PAGE EXTRACT ▸
PAMPLONA’S famous bull-running festival starts on Friday(July 7) and continues until July 14 in the streets of the northern city which is the capital of the Navarra region.
Every day at 8.00am six fighting bulls along with four oxen run the 825 metres route from the Corrales de Santo Domingo to Pamplona’s Plaza de Toros.
An estimated one million spectators will watch thousands of people run with the bulls over the eight days of the San Fermin Festival.
Runners are ticketed and strictly limited to 3,000 per day and contrary to popular belief, most of the injuries are caused by other humans involved in trampling rather any incidents with a bull.
Since records started being kept in 1910, 15 people have been killed during the runs- mainly as a result of goring.
The last non-Spaniard to die from a goring was an American tourist aged 22 in 1995.

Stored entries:

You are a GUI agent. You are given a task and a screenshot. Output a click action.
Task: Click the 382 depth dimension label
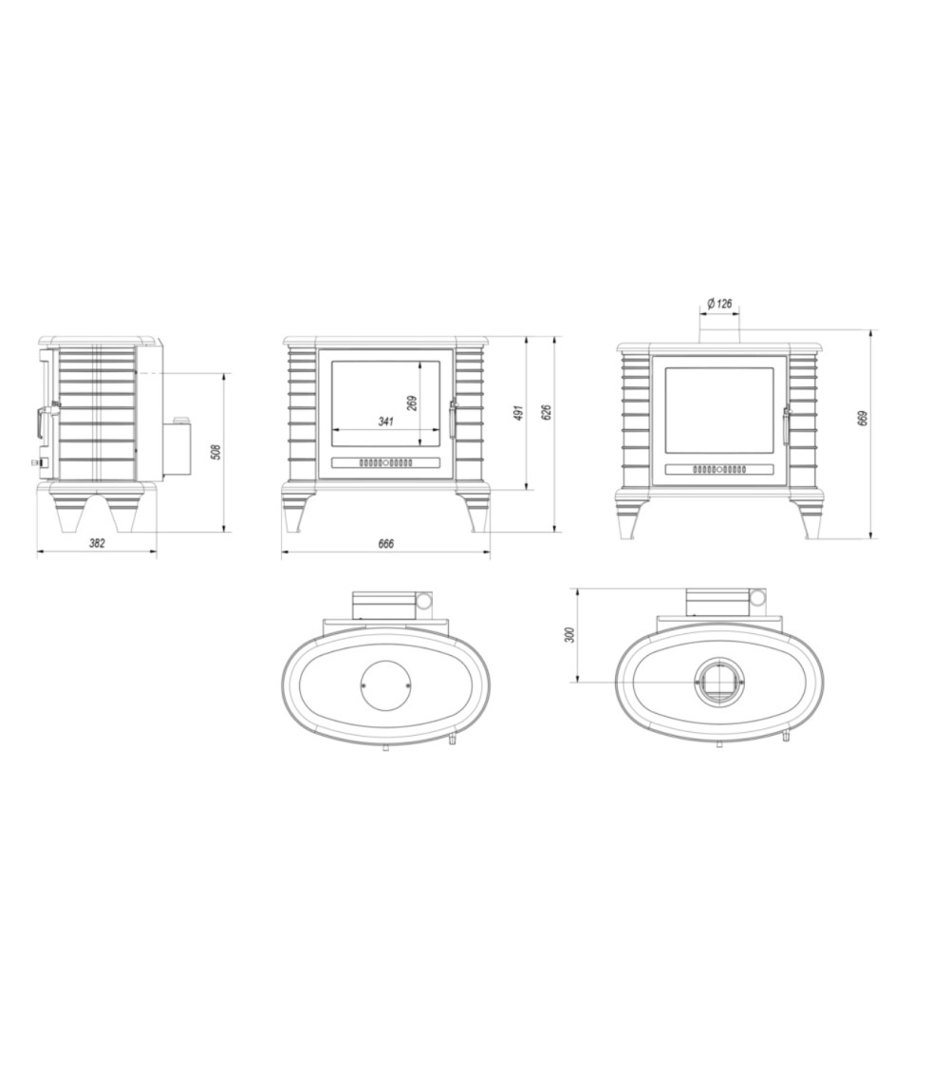(98, 543)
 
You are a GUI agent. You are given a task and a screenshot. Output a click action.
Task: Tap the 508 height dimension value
(215, 452)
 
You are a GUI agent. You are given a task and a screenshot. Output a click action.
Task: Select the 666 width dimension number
(385, 544)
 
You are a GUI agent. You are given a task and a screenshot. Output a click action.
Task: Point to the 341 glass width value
(385, 422)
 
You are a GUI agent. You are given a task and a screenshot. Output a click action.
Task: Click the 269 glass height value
(411, 403)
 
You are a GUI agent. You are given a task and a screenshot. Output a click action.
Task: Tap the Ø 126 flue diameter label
(719, 303)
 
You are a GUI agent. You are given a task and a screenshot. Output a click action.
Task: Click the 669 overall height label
(864, 418)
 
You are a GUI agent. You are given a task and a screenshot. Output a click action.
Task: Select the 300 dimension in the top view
(570, 634)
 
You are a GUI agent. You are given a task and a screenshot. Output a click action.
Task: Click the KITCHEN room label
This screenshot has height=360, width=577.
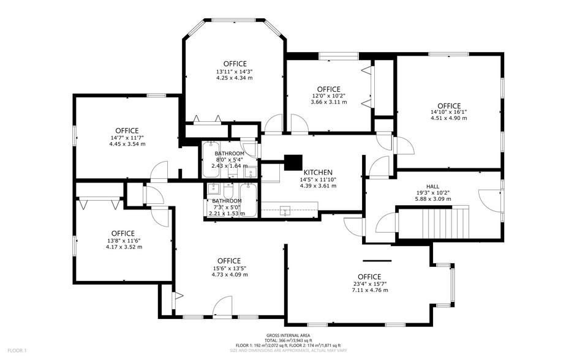click(317, 172)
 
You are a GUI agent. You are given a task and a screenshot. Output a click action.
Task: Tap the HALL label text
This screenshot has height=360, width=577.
click(432, 186)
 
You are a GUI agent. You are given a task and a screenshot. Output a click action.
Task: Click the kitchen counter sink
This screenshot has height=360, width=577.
click(285, 211)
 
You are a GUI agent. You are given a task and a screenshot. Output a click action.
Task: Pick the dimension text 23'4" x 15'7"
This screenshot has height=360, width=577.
click(369, 283)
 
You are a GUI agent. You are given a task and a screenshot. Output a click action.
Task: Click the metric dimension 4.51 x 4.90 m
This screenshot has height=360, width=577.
click(448, 118)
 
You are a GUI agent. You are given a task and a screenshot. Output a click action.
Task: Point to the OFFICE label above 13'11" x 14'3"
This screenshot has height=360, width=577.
click(235, 64)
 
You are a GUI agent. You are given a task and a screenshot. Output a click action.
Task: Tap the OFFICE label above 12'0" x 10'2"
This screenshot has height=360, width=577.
click(328, 89)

TASKS ▸
A: Answer these questions from the text on Pamplona's bull-running festival:
(i) How many fighting bulls and how many oxen run the route each day?
(ii) To how many runners per day are the runs limited?
(iii) How many people have been killed during the runs since 1910?
B: Repeat word for word the section of the Pamplona bull-running text that opens with the words "Every day at" and closes with "with a bull.".
C: Pick up the article on Pamplona's bull-running festival where it stops, and carry it on.

RESPONSES TO THE TASKS ▸
A:
(i) Six fighting bulls and four oxen.
(ii) 3,000 runners per day.
(iii) 15 people.

B:
Every day at 8.00am six fighting bulls along with four oxen run the 825 metres route from the Corrales de Santo Domingo to Pamplona’s Plaza de Toros.
An estimated one million spectators will watch thousands of people run with the bulls over the eight days of the San Fermin Festival.
Runners are ticketed and strictly limited to 3,000 per day and contrary to popular belief, most of the injuries are caused by other humans involved in trampling rather any incidents with a bull.

C:
200 people, mainly from the Cruz Roja, provide medical services every 50 metres down the route with 20 ambulances on stand-by which can take somebody to hospital in less than ten minutes.
With the sheer number of people wanting to get a street-side view, watching from a balcony is regarded as the safest option!
The event dates back to the 13th century tradition of transferring bulls from fields outside Pamplona to the bullring where they would be killed in the evening.
During that era, youths would jump among them in a display of bravado.